→ **ЦИТИРУЕМЫЙ ФРАГМЕНТ**
○ ○ ○ ○ ○ ○ ○

Опровергая версию о существовании «центра правых», Рыков заявил, что в последний раз он встречался с Бухариным вне официальной обстановки в 1934 году, а с Томским на протяжении двух лет виделся крайне редко и при этом не обсуждал с ним никаких политических вопросов. Единственное «признание» Рыкова сводилось к тому, что Томский сообщил ему: Зиновьев в 1934 году «жаловался на одиночество, на отсутствие друзей и звал его к себе на дачу». Рыков, по его словам, отговаривал Томского от такой встречи, сказав, что «всякая встреча это уже есть подготовка к группировке». Теперь же, присовокупил Рыков, «это вселяет в меня убеждение, что Томский в этом деле каким-то концом участвовал». Вслед за этим Рыков выразил своё согласие со Сталиным в том, что «самоубийство есть один из способов замазать дело», а самоубийство Томского «является против него очень сильной уликой».

○ ○ ○ ○ ○ ○ ○

→ **ИСХОДНЫЕ ДАННЫЕ**
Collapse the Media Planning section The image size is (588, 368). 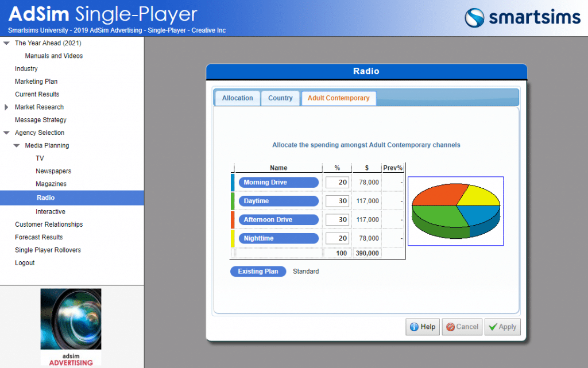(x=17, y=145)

○ ○ ○ ○ ○ ○ ○

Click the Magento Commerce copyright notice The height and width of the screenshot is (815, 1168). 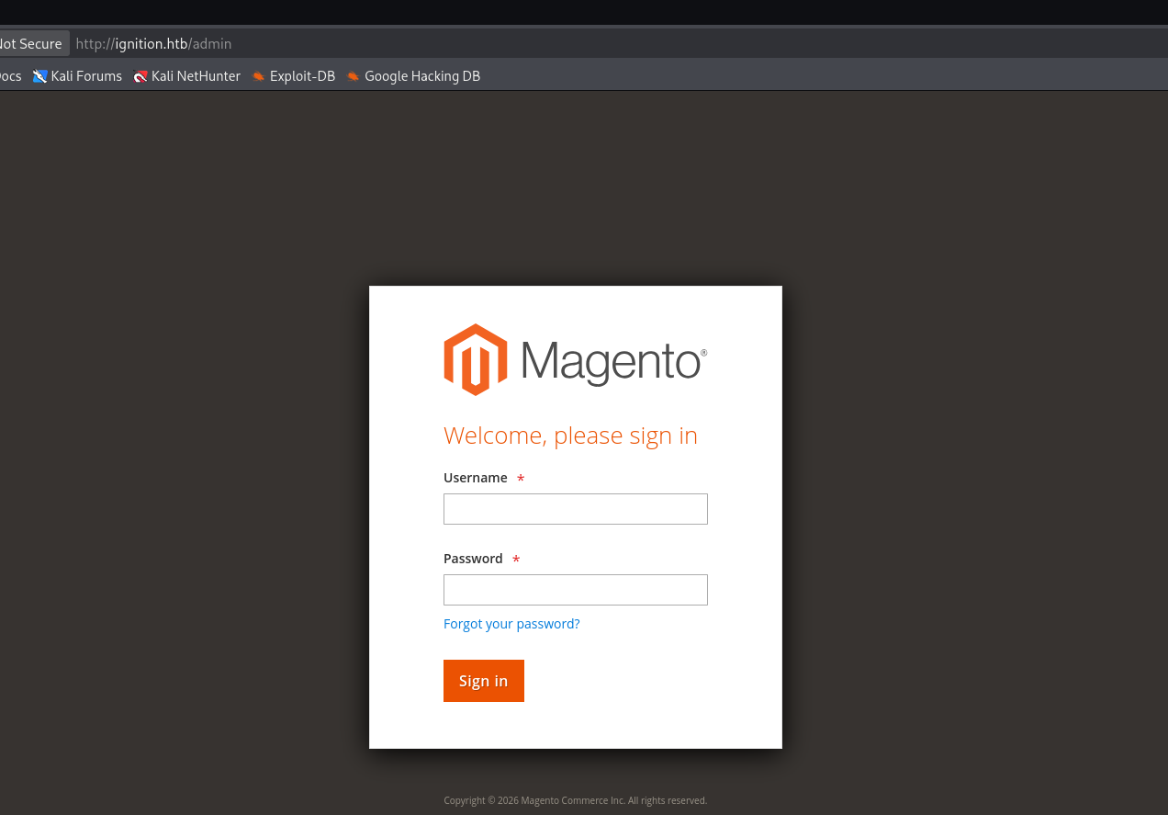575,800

○ ○ ○ ○ ○ ○ ○

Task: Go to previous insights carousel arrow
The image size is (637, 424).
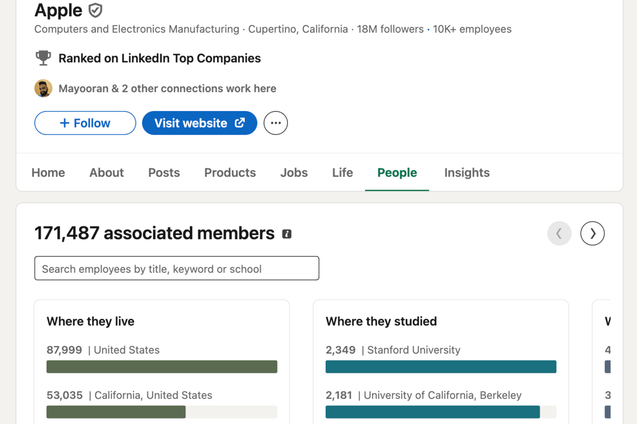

○ ○ ○ ○ ○ ○ ○

→ **ЧТО ТРЕБУЕТСЯ**
(a) В каком году, согласно фрагменту о показаниях Рыкова, он в последний раз встречался с Бухариным вне официальной обстановки?
(b) Продолжите фрагмент о показаниях Рыкова, начав сразу после его последнего предложения.
Листинг для этого не нужен.

→ **ОТВЕТЫ ПО ЗАДАНИЯМ**
(a) В 1934 году.

(b)
В конце речи Рыков заявил: «Я буду доказывать, буду кричать о том, что тут (в показаниях против него.— В. Р.) есть оговор, есть ложь, есть чёрная клевета с начала и до конца. Я фашистом никогда не был, никогда не буду, никогда не прикрывал и прикрывать их не буду. И это я докажу» [261].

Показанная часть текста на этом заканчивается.